Thursday, December 10, 2015

Browser Testing

I've recently accepted a new role at work work. I'm moving into the web team and will be picking up Dev/Ops responsibilities. I'm really looking forward to working with the new team and continuing to learn new stuff!

I'm still blogging (here and on an internal corporate blog), but the focus may change a little as I discuss more of the software side of things. Starting today!

Browser Testing

It used to be that if you wanted to test your website with, say, Internet Explorer 8 on Windows 7, you'd have to have a Windows 7 PC with Internet Explorer 8 on it. Regression testing across many machine/browser variations could get very expensive very fast.


Today there are better ways to do this. 

You could set up a lab with various virtual machines running the different versions of the operating systems and browsers. But, you'd still have to manage the underlying hardware, the virtual machines' base operating systems, the various versions of the browsers you want to test and be able to spin up a pristine version of the browser for each test. You'd also have to keep the machines patched and operating. If you wanted to do automated testing, you'd have to set up and manage your testing tools environment as well.  Still rather resource intensive – just less hardware.

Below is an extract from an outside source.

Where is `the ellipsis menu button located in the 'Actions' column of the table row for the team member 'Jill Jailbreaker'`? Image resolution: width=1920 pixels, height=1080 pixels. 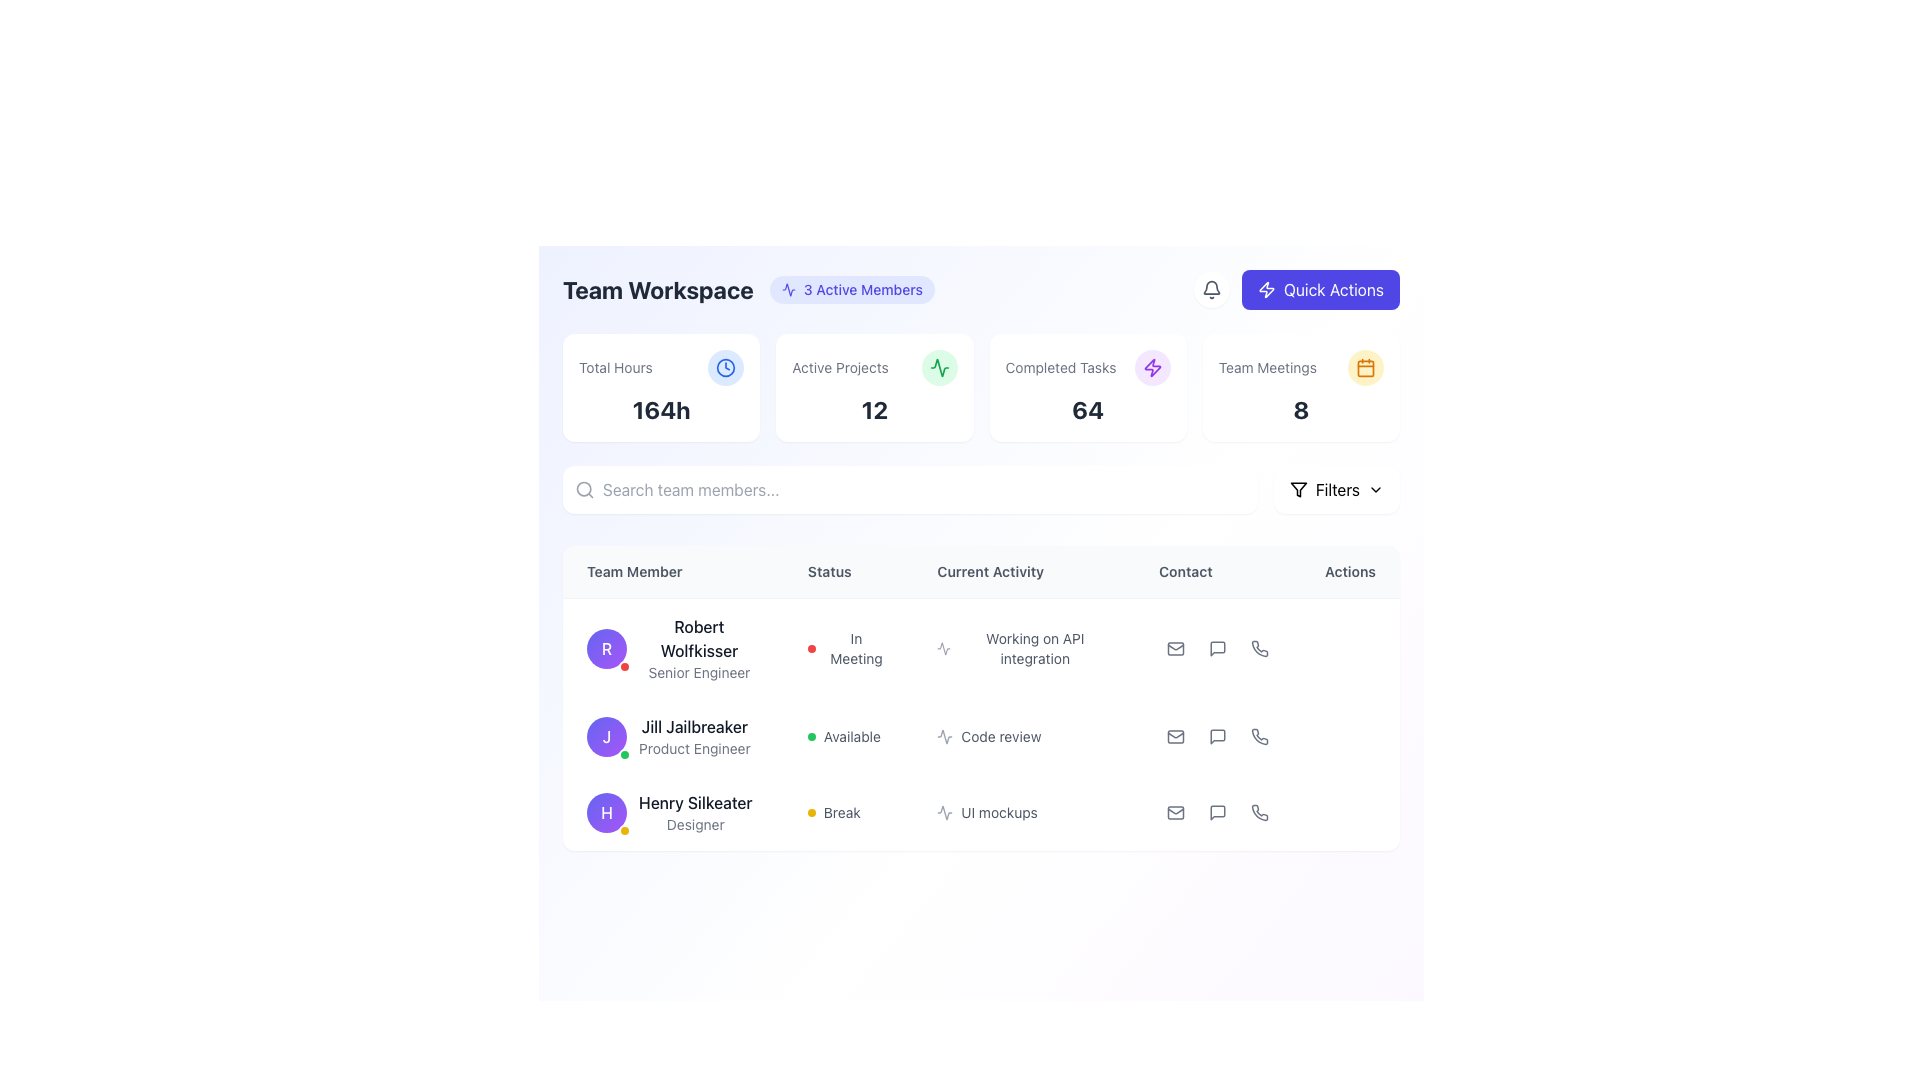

The easiest option, by far, is to let someone else handle everything from the browser down to the operating system, hardware and network connection - a Platform as a Service. There are a number of cloud based services that do this. I looked at a few of them last night. Here are some highlights.

I looked at three services: CrossBrowserTesting, SauceLabs and BrowserStack.

CrossBrowserTesting supports several versions of Windows, OSX, Ubuntu and mobile platforms with all the major browsers (IE, FireFox, Chrome, Opera, etc.) It costs $30/user/month and looks like a capable product. They offer a 7 day free trial, but it only provides Windows and Mac operating systems (no Linux) to test with. It took about 20 seconds to start up and load a test page. You can run automated tests (using Selenium) or manually test.

SauceLabs supports a similar stable of platforms, but they only charge $12/user/month. It took about 25 seconds to start up and load a test page. They also offer Selenium automated testing and manual testing. They offer a free trial as well but with more combinations of platform/browser than CrossBrowserTesting.

BrowserStack also supports a number of different platforms (no Linux, though) and also automated testing with Selenium. It's $30/user/month as well. They offer a free trial, but only with the most recent versions of the browsers. (I didn't trial this one: they have a browser add-in that I would want to analyze more thoroughly before installing it.)

I like SauceLabs the best: lowest cost, it supports all the platforms I'm interested in and has an easy-to-use interface. 

These are all capable tools – check them out. They're much less work than maintaining a room full of hardware… And they're all pretty cheap.